In FY 2006, Columbia is providing a comprehensive package of ART services at 35 sites serving 10,620 patients, including 1,076 children. The package includes treatment with ARV drugs, routine CD4 follow up, viral load testing for an estimated 800 eligible patients with decreased or stable CD4 after nine months of HAART, management of ARV drug side effects, and patient referrals to community-based care.
In FY 2007, Columbia will expand quality clinical services, continue support to the DHTs, increase sustainability through performance-based financing, and strengthen SI at all levels.
With procurement support from PFSCM, Columbia will provide ARV drugs, CD4 tests, and viral load tests to all supported sites. In order to ensure continuum of care, HIV case managers at sites will train and supervise community volunteers including CHWs, PLWHA association members, and other caretakers, in collaboration with CHAMP. Increasing pediatric patient enrollment is a major priority for all USG clinical partners in FY 2007. Case managers will ensure referrals of pediatric patients identified from PMTCT programs, PLWHA associations, and malnutrition centers. In addition, adult patients enrolled in care will be encouraged to have their children tested. To expand quality pediatric care, Rwanda's few available pediatricians will mentor other clinical providers, using the Columbia UTAP model developed in FY 2006.
In the context of decentralization, DHTs now play a critical role in the oversight and management of clinical and community service delivery. Columbia will strengthen the capacity of eight DHTs to coordinate an effective network of ARV and other HIV/AIDS services. The basic package of financial and technical support includes staff for oversight and implementation, transportation, communication, training of providers, and other support to carry out key responsibilities.

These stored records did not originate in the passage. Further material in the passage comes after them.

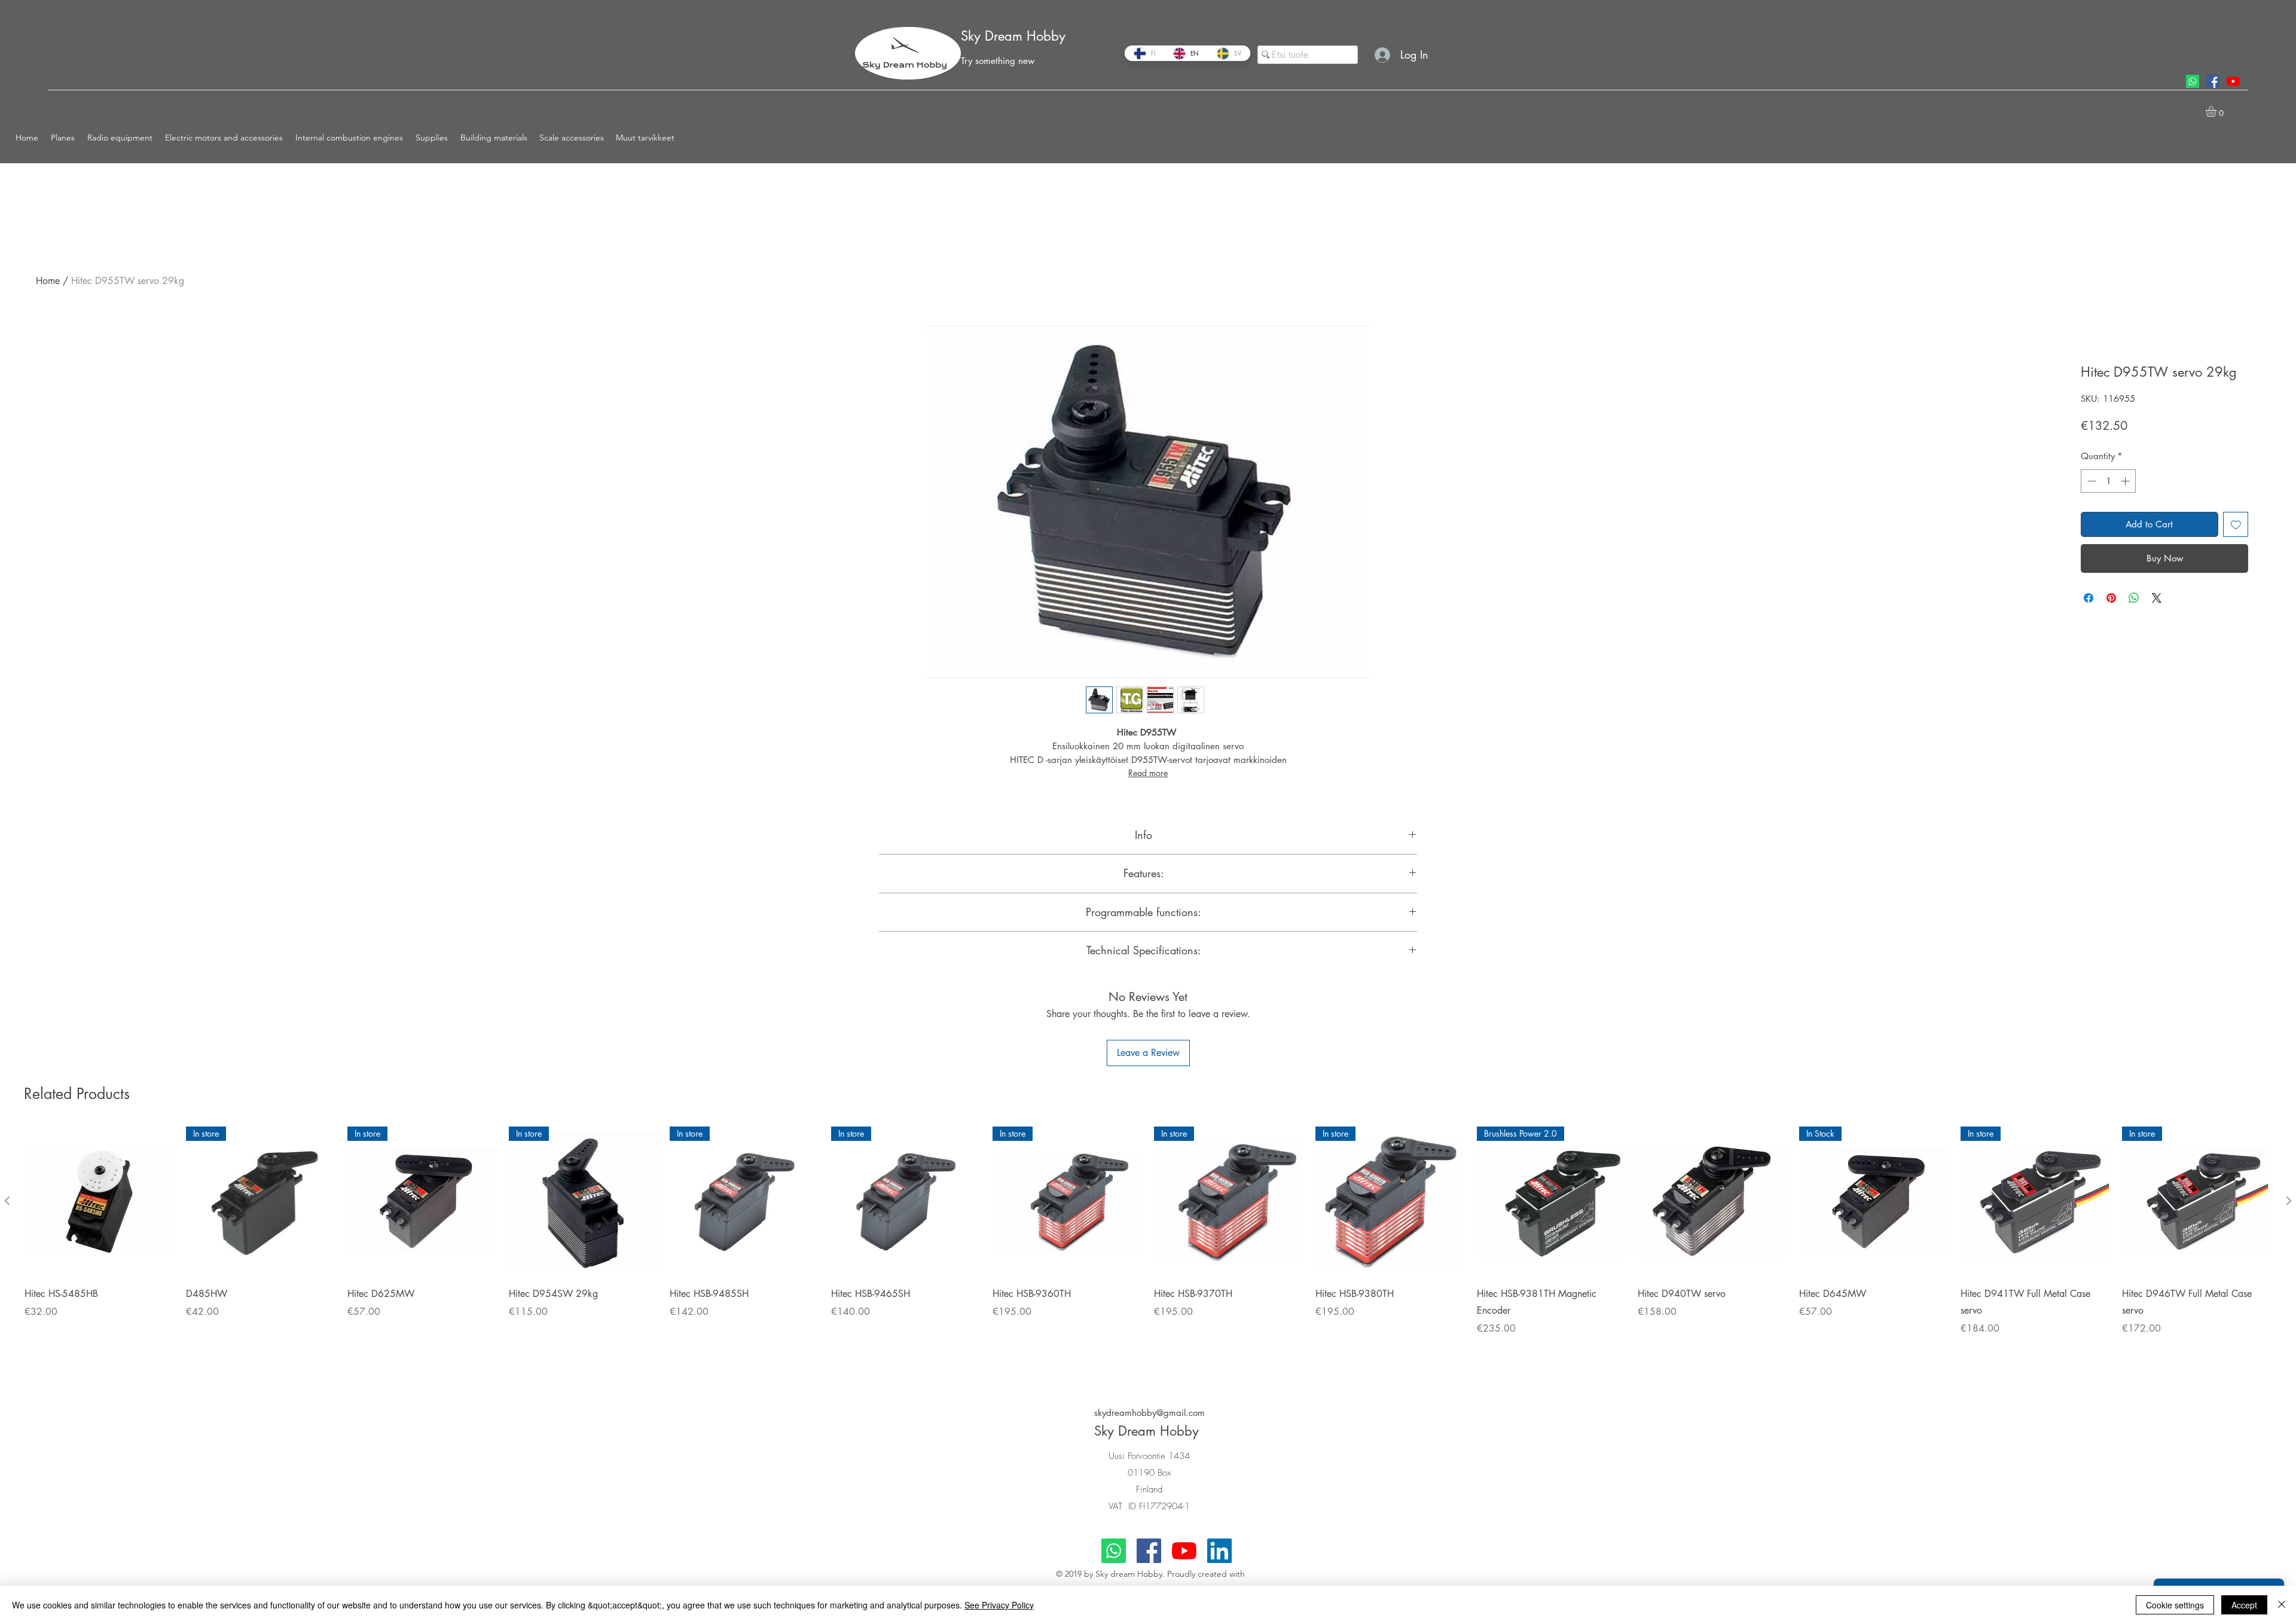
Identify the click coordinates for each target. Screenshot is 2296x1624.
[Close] (2281, 1604)
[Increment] (2126, 481)
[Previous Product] (7, 1200)
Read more (1148, 773)
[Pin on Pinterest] (2111, 626)
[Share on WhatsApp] (2134, 626)
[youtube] (2233, 81)
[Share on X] (2157, 626)
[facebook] (2212, 81)
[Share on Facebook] (2088, 626)
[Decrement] (2091, 481)
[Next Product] (2289, 1200)
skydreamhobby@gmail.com (1149, 1412)
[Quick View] (99, 1201)
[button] (63, 137)
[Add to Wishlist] (2236, 525)
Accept (2244, 1605)
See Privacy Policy (999, 1605)
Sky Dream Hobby (1013, 36)
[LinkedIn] (1219, 1550)
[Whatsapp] (2192, 81)
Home (48, 280)
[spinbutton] (2108, 481)
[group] (1148, 1246)
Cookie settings (2175, 1605)
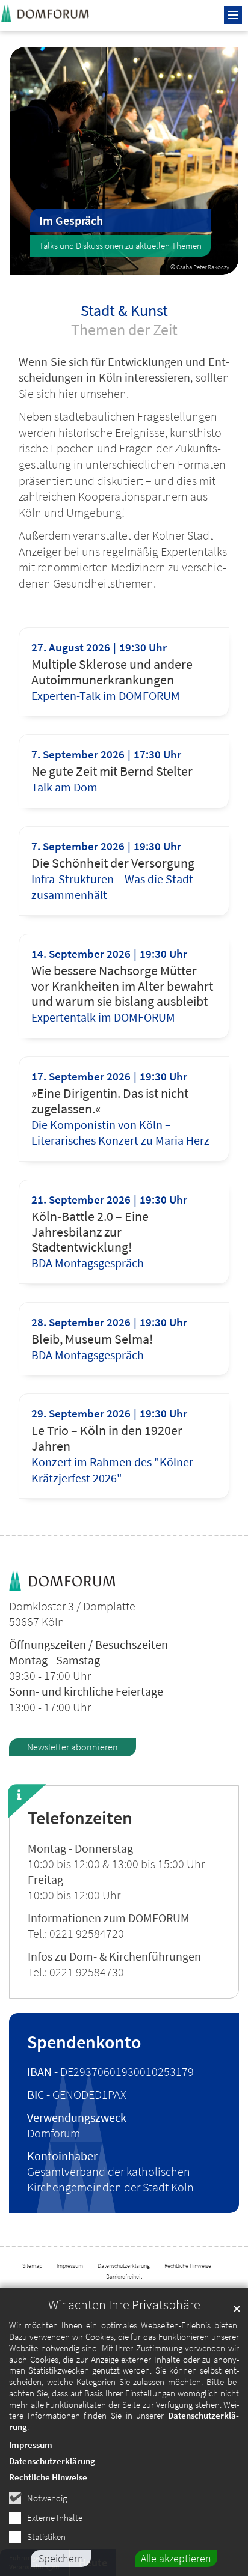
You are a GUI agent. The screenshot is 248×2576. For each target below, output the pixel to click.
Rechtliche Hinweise (48, 2477)
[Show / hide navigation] (233, 15)
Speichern (61, 2558)
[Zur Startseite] (54, 13)
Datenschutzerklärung (52, 2461)
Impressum (30, 2444)
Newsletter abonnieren (72, 1747)
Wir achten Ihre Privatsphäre (124, 2305)
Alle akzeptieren (176, 2558)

The Rwanda EP will continue a gradual shift in funding from input financing to performance-based financing. Through a strategic mix of input through the district support package and directly to health facilities, and output performance-based financing through the purchase of improved performance for specific HIV indicators, districts will receive the appropriate support to increase autonomy and sustainability.
In addition, Columbia will strengthen district and facility level capacity for data collection, reporting and use with focus on ARV drugs management, HIV case management, and improved quality implementation and program evaluation. Sites will generate routine summary reports of patient-level data and will interpret that data to inform their programmatic operations. Columbia will also organize periodic M&E workshops for all supported sites to discuss the collection and use of data at the site-level.
This activity supports the EP five-year strategy for national scale-up and sustainability and the Rwandan Government ART decentralization plan and addresses the key legislative issues of gender, stigma and discrimination.